Prefix (done ONCE): Flash attention over the shared 400 tokens for all 16 queries. Produces partial output + Log-Sum-Exp (LSE) statistic.
Suffix (per-request): Flash attention over each request's unique tokens (~100 each). Produces partial output + LSE.
Merge: Combine using LSE-weighted rebalancing.

# flash_attn.py:1040 -- Cascade Implementation
def cascade_attention(output, query, key_cache, value_cache, ...):
    # Step 1: Process shared prefix ONCE
    prefix_output, prefix_lse = flash_attn_varlen_func(
        q=query, k=key_cache, v=value_cache,
        max_seqlen_k=common_prefix_len,
        block_table=block_table[:1],
        causal=False,
        return_softmax_lse=True,
    )

    # Step 2: Process each request's unique suffix
    suffix_output, suffix_lse = flash_attn_varlen_func(
        q=query, k=key_cache, v=value_cache,
        max_seqlen_k=max_kv_len - common_prefix_len,
        block_table=block_table[:, num_common_kv_blocks:],
        causal=True,
        return_softmax_lse=True,
    )

    # Step 3: Merge -- THIS is where determinism breaks
    merge_attn_states(output, prefix_output, prefix_lse,
                      suffix_output, suffix_lse)

Total KV reads: 400 + 16x100 = 2,000 (vs 8,000). A 4x bandwidth reduction.

Mathematically, this produces the identical result. But we don't live in the world of exact arithmetic.

Why 1 + 2 + 3 Does Not Equal 3 + 2 + 1

This is the section that explains everything.

IEEE 754 floating-point addition is not associative:

>>> a, b, c = 1e-7, 1.0, -1.0
>>> (a + b) + c    # 1.1920928955078125e-07
>>> a + (b + c)    # 1e-07

Same inputs. Same operations. Different answers. This is the IEEE 754 spec -- finite precision means rounding depends on order.

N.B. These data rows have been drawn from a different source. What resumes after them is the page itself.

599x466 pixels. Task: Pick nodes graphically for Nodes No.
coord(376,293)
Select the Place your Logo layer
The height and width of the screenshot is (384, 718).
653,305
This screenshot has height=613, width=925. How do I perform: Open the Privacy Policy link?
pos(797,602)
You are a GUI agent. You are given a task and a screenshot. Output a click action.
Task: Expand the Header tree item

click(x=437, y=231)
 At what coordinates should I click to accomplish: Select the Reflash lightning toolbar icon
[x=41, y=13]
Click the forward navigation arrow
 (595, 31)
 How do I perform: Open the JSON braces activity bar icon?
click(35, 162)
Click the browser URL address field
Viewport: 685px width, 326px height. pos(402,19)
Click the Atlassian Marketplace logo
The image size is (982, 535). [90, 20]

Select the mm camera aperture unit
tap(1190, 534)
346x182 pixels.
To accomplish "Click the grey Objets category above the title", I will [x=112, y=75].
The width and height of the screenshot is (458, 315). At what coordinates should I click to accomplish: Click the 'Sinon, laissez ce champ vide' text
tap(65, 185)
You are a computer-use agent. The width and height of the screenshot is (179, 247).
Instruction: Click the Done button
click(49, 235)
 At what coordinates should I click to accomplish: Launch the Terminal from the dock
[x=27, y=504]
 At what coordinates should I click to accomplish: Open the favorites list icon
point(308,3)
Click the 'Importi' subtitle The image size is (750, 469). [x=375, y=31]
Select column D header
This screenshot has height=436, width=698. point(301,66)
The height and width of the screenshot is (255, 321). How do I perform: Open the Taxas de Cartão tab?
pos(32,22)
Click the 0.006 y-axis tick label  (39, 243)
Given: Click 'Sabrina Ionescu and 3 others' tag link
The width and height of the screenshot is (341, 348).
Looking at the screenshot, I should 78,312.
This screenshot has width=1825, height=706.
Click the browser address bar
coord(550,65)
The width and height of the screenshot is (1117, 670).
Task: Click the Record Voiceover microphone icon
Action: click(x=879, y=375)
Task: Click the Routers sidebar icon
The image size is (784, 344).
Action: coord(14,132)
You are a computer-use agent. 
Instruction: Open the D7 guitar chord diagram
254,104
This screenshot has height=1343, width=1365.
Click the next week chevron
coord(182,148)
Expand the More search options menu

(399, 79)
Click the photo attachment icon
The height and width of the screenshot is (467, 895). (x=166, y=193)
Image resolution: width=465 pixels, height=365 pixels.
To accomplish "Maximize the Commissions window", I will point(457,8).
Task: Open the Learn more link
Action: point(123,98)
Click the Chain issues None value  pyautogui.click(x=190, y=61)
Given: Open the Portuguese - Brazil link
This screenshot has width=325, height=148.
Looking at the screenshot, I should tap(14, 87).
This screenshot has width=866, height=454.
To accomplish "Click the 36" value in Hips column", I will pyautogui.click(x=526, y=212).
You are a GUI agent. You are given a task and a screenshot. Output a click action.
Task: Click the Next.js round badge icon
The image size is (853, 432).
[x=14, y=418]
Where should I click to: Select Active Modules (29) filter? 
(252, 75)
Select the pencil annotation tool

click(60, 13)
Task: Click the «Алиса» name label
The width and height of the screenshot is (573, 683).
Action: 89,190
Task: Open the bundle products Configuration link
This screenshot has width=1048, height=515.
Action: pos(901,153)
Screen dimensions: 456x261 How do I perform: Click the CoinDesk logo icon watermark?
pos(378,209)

Connect this to attention:

Single-pass (BS=1): softmax([t1, t2, ..., t640]) @ V -- one summation, one rounding chain
Cascade (BS=16): merge(softmax([t1,...,t512]) @ V_prefix, softmax([t513,...,t640]) @ V_suffix) -- two summations + LSE merge

The merge math:

# Simplified merge_attn_states logic
max_lse = max(prefix_lse, suffix_lse)  # numerical stability

prefix_weight = exp(prefix_lse - max_lse)
suffix_weight = exp(suffix_lse - max_lse)

output = (prefix_weight * prefix_output
        + suffix_weight * suffix_output) \
        / (prefix_weight + suffix_weight)

# Math: IDENTICAL to single-pass
# IEEE 754: DIFFERENT by ~1e-7 (FP32) or ~1e-3 (FP16)

~1e-7 per element sounds negligible. But autoregressive generation feeds each output back as input through ~28 transformer layers. That 1e-7 compounds:

Position 5: 17% token divergence
Position 8: 29% token divergence

The Three Gates

When does vLLM activate cascade? Silently, based on three runtime conditions:

# flash_attn.py:962
def use_cascade_attention(common_prefix_len, query_lens, ...):
    # Gate 1: Is shared prefix long enough?
    if common_prefix_len < 256:
        return False  # "Not worth the overhead"

    # Gate 2: Are there enough requests?
    num_reqs = len(query_lens)
    if num_reqs < 8:
        return False  # "Too few to benefit"

    # Gate 3: Performance heuristic
    cascade_time = cascade_waves * num_prefix_tiles
    flash_decoding_time = cdiv(flash_decoding_ctas, num_sms)
    return cascade_time < flash_decoding_time

BS=1 always fails Gate 2. It uses single-pass attention.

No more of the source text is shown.